Silence stretched, not uncomfortable but weighted. Then she spoke again. “That night… When you offered me your arm, why did you really do it? You don’t strike me as the type who enjoys rescuing damsels in distress.”

I almost smiled. “I don’t. And you didn’t need rescuing. But Ethan needed reminding that he doesn’t own you.”

Her breath caught, just faintly. “Thank you for saying that.”

Sophia mouthed something dramatic at me from across the room, asking me to dinner, while I ignored her.

“There’s no need to thank me,” I said instead. “I simply don’t tolerate men like him.”

There was silence again, and then, so softly I almost missed it: “Clara. You can call me Clara.”

My throat tightened. 

Before I could answer, Sophia mouthed again: Say yes, idiot.

“Clara,” I repeated, testing the name on my tongue. Too natural. “I’ll remember that.”

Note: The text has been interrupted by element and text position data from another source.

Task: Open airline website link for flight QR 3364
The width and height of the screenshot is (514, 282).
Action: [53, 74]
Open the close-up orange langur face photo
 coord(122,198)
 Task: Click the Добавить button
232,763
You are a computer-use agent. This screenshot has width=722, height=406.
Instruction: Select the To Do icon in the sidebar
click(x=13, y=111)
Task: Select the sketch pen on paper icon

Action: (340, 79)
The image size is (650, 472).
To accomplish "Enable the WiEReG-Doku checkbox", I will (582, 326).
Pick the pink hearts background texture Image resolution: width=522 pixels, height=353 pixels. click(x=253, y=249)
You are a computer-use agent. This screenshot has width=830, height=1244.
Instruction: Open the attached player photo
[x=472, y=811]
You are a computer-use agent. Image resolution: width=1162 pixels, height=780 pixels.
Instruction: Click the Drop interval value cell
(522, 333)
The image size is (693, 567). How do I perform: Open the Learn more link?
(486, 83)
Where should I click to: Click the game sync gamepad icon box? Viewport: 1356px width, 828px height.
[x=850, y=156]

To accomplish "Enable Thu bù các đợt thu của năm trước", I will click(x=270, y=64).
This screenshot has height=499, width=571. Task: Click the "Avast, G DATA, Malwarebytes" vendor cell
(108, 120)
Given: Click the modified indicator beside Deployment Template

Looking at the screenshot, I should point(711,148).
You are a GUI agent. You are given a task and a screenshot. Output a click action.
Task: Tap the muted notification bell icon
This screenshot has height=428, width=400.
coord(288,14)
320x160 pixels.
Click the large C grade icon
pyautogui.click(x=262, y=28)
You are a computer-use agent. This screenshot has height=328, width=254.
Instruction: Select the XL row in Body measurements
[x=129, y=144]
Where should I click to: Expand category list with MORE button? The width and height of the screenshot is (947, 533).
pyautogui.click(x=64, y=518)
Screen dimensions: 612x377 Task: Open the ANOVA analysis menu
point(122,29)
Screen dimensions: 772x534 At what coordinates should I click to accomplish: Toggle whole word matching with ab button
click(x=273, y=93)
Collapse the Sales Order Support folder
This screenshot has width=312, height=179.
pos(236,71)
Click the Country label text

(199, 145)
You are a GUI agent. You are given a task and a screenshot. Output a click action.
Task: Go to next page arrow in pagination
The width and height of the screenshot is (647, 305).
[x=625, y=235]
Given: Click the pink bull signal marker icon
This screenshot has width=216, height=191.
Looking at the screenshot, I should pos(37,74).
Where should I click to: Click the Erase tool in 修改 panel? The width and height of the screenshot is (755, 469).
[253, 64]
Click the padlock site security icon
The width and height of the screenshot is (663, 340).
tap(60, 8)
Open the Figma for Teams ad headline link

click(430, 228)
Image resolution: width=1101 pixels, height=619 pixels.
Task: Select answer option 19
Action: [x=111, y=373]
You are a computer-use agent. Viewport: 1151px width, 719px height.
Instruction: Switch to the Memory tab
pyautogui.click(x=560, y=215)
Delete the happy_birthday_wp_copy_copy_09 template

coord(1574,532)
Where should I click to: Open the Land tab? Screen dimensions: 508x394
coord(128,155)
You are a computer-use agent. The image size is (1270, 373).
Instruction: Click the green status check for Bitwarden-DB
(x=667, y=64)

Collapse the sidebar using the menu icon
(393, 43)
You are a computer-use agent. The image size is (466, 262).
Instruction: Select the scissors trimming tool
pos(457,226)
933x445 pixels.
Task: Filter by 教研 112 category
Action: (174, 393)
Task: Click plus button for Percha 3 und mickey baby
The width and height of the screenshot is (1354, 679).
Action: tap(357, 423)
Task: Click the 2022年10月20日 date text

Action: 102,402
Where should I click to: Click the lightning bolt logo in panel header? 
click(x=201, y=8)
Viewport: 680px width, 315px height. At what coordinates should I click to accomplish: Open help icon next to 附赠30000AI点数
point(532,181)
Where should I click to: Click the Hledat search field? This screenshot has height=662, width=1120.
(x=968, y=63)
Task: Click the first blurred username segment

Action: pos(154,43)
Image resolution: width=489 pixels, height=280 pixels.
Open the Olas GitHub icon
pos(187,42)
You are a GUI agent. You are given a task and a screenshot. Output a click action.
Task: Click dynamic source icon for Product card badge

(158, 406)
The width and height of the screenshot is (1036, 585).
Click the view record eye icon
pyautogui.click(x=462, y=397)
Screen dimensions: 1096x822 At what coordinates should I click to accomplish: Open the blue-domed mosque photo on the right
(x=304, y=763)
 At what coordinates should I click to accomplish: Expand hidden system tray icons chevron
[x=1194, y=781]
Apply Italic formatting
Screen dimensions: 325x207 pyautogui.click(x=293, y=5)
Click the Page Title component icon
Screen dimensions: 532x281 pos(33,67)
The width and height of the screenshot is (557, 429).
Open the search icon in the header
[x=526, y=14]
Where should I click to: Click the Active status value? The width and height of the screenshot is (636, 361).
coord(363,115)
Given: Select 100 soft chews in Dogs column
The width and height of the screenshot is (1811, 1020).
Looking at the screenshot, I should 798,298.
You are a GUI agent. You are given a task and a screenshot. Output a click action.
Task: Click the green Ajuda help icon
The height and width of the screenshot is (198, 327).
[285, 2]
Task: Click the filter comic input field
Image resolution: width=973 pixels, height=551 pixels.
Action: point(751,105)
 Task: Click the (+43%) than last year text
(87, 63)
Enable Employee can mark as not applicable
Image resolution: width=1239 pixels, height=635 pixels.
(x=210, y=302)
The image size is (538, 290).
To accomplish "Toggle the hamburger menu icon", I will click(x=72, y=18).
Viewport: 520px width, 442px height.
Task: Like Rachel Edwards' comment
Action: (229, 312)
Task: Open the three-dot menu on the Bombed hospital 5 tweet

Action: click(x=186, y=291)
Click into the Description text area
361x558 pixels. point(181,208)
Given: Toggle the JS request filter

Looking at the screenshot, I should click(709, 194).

“Goodnight, Mr. Knight,” she said quickly, almost like she regretted giving me that piece of herself.

“Goodnight, Clara.”

The call ended, but the silence it left behind was deafening.

Sophia leaned across my desk, smirking. “So. Still insisting it’s not about her?”

I ignored her, but my mind wasn’t quiet, not anymore.

Because for the first time in years, Ethan’s shadow didn’t feel like the only thing in the room.

It felt like Clara Hayes had lit a spark I wasn’t sure I could put out.